Mohs micrographic surgery has become the “gold standard” for surgical excision of nonmelanoma skin cancers for maximal preservation of normal tissue. Mohs micrographic surgery entails processing specimens in horizontal frozen sections with immediate examination under a light microscope. This technique offers the examination of lateral and deep margins in the same plane in contrast to wide local excision. Success with Mohs micrographic surgery depends on accurate mapping of the tumor, correct interpretation of the histopathological sections, and appreciation of aggressive tumor characteristics. The most common reason for recurrence of tumor after Mohs micrographic surgery is residual undetected tumor. Because hematoxylin and eosin stains may present difficulties in interpretation, immunohistochemistry techniques are being used to supplement these routine stains. Although immunohistochemistry is not being widely utilized by Mohs micrographic surgery surgeons, the many advantages of immunohistochemistry over routine staining of frozen sections in selected settings is of great value. Herein, the authors review the application of immunohistochemistry in Mohs micrographic surgery for a variety of neoplasms encountered most frequently by Mohs micrographic surgery surgeons. (J Clin Aesthetic Dermatol. 2009;2(7):37–42.)

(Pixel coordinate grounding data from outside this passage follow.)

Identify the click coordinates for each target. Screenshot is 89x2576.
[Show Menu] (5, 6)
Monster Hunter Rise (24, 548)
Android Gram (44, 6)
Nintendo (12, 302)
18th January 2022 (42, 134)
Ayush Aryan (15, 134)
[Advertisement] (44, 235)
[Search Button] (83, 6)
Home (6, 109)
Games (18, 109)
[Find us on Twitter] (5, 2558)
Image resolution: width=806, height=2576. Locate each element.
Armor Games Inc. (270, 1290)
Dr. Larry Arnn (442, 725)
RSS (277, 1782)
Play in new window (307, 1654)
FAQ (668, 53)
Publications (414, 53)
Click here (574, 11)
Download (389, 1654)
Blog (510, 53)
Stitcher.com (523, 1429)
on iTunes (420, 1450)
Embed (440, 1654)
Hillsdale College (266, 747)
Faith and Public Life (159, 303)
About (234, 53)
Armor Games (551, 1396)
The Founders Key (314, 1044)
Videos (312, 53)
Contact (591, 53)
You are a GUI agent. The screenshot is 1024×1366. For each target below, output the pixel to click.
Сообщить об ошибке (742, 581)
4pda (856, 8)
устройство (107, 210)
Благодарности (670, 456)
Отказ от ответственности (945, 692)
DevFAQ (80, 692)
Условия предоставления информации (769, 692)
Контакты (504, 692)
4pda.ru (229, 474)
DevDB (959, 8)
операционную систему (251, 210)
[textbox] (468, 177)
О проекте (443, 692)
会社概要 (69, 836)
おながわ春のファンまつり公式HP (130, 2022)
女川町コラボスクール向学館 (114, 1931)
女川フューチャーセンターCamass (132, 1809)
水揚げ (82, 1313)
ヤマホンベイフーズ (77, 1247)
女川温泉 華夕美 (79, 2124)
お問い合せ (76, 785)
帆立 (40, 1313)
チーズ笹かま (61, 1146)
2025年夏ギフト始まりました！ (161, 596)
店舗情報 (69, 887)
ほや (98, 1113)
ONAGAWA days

Mohs micrographic surgery (MMS) has become the “gold standard” for surgical excision of nonmelanoma skin cancers for maximal preservation of normal tissue. MMS entails processing specimens in horizontal frozen sections with immediate examination under a light microscope. This technique offers the examination of lateral and deep margins in the same plane in contrast to wide local excision (WLE). Standard histological examination of excision specimens demonstrates only 0.2 percent of the margins; whereas, MMS examines 100 percent of both deep and peripheral margins.[1]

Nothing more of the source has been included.